▸ **Exercise instructions**:
Search the records that follow and extract every line containing the string "will".

▸ **Data**:

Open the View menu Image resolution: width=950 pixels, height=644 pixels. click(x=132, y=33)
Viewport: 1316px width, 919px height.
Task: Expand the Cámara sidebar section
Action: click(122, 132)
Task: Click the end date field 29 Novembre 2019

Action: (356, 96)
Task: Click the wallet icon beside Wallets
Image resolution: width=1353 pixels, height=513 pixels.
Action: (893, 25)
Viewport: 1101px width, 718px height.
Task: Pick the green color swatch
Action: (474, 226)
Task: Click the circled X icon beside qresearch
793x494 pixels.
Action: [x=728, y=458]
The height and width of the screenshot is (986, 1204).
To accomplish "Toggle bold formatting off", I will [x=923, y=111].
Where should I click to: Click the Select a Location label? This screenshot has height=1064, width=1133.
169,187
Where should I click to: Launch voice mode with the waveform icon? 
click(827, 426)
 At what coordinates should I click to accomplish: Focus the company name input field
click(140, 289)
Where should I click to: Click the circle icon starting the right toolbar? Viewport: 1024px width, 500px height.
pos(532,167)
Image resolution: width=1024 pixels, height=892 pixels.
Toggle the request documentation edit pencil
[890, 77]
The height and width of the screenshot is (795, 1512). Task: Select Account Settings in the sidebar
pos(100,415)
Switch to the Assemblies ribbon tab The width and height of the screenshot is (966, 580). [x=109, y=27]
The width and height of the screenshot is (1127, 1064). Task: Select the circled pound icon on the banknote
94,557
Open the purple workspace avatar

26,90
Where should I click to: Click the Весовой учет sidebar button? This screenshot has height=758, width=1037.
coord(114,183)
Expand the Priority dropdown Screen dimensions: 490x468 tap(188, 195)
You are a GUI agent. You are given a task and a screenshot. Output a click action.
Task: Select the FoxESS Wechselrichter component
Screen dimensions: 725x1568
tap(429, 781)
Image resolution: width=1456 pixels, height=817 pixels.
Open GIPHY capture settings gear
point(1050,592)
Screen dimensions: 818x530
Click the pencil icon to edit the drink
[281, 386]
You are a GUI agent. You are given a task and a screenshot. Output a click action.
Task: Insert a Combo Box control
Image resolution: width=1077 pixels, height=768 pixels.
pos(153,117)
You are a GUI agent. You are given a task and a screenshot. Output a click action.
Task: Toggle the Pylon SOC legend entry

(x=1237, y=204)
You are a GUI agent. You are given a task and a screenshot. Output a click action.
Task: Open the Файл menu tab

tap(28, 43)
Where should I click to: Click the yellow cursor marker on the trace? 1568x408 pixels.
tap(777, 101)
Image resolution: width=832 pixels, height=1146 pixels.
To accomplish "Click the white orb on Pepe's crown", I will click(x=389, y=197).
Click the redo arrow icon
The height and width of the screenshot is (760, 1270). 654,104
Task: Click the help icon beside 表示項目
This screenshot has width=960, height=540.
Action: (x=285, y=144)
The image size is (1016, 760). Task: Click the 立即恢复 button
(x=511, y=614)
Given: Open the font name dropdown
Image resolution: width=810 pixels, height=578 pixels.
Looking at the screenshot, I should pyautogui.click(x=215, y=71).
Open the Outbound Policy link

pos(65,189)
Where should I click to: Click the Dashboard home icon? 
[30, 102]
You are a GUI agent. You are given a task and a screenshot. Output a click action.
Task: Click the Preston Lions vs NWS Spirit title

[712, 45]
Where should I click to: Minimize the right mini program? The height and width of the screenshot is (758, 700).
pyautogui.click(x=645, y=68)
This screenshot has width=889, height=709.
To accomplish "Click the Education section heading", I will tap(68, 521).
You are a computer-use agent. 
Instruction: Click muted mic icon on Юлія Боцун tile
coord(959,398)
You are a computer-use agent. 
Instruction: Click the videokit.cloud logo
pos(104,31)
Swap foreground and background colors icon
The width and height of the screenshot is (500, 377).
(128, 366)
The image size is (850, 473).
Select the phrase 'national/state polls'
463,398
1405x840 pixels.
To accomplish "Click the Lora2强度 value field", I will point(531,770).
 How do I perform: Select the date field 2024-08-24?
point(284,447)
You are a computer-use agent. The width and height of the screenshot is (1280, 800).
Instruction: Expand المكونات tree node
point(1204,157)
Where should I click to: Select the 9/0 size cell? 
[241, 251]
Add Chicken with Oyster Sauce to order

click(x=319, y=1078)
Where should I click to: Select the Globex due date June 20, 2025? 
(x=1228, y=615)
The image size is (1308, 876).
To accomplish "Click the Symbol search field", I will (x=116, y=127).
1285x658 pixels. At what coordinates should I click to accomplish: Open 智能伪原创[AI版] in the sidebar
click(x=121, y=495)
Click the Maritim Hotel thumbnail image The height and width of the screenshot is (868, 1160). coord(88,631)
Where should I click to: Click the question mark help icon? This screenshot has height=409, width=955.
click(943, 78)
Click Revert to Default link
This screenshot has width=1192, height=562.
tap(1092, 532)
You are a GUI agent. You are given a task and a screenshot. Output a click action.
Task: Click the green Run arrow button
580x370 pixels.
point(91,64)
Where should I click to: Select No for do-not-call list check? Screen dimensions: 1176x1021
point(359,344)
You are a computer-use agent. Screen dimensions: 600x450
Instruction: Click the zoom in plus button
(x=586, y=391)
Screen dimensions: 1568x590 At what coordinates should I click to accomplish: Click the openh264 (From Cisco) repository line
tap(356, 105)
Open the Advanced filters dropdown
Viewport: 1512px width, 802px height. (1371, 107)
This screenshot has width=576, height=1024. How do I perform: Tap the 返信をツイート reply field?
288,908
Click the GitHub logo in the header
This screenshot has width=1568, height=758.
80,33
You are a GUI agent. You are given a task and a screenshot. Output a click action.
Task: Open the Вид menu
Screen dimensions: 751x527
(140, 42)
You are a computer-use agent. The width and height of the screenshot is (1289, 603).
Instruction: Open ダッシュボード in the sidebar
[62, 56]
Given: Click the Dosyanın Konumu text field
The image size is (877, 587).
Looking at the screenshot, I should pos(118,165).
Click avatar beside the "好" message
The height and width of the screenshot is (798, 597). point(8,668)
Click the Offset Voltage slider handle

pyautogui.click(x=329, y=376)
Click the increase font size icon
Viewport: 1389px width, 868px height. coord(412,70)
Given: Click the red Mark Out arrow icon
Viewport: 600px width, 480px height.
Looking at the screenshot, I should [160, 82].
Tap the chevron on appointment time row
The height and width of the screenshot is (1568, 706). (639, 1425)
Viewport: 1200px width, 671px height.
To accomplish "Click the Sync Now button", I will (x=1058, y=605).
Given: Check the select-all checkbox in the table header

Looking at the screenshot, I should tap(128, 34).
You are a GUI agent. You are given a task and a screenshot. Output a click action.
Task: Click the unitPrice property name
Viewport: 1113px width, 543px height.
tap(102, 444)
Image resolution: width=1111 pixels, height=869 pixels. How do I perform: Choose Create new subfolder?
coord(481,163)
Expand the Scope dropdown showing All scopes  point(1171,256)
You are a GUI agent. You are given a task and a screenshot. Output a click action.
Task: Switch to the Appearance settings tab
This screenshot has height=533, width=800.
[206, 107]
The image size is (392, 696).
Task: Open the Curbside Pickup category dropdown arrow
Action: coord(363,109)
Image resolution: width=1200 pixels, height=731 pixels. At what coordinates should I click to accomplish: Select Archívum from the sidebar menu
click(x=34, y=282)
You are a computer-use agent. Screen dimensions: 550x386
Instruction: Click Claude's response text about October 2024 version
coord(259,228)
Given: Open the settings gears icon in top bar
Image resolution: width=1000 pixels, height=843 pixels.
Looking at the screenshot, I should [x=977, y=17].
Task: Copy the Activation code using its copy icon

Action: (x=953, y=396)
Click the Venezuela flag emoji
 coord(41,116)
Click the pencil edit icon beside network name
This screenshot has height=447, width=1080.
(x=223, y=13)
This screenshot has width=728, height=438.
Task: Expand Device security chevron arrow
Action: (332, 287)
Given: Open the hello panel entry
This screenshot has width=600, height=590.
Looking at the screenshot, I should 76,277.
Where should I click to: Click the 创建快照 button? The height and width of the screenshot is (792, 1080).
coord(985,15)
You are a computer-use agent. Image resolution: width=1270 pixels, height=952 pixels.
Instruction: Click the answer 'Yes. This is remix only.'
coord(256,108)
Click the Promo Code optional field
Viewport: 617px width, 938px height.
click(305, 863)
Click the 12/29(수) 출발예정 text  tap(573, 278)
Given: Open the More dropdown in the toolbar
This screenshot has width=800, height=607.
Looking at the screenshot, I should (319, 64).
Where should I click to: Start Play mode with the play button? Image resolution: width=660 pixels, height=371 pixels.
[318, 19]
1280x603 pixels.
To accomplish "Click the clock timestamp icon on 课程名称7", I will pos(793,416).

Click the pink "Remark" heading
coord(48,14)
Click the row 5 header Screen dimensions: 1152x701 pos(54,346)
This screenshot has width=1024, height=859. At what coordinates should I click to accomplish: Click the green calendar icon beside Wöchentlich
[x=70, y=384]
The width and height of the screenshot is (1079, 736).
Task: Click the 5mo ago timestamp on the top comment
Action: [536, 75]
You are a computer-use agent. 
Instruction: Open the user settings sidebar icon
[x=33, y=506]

▸ **Solved problem**:
To accomplish "Toggle bold formatting off", I will [x=923, y=111].
To accomplish "Click the white orb on Pepe's crown", I will click(x=389, y=197).
To accomplish "Click the Education section heading", I will tap(68, 521).
To accomplish "Click the Lora2强度 value field", I will point(531,770).
To accomplish "Click the Symbol search field", I will (x=116, y=127).
To accomplish "Click the Sync Now button", I will (x=1058, y=605).
To accomplish "Click the clock timestamp icon on 课程名称7", I will pos(793,416).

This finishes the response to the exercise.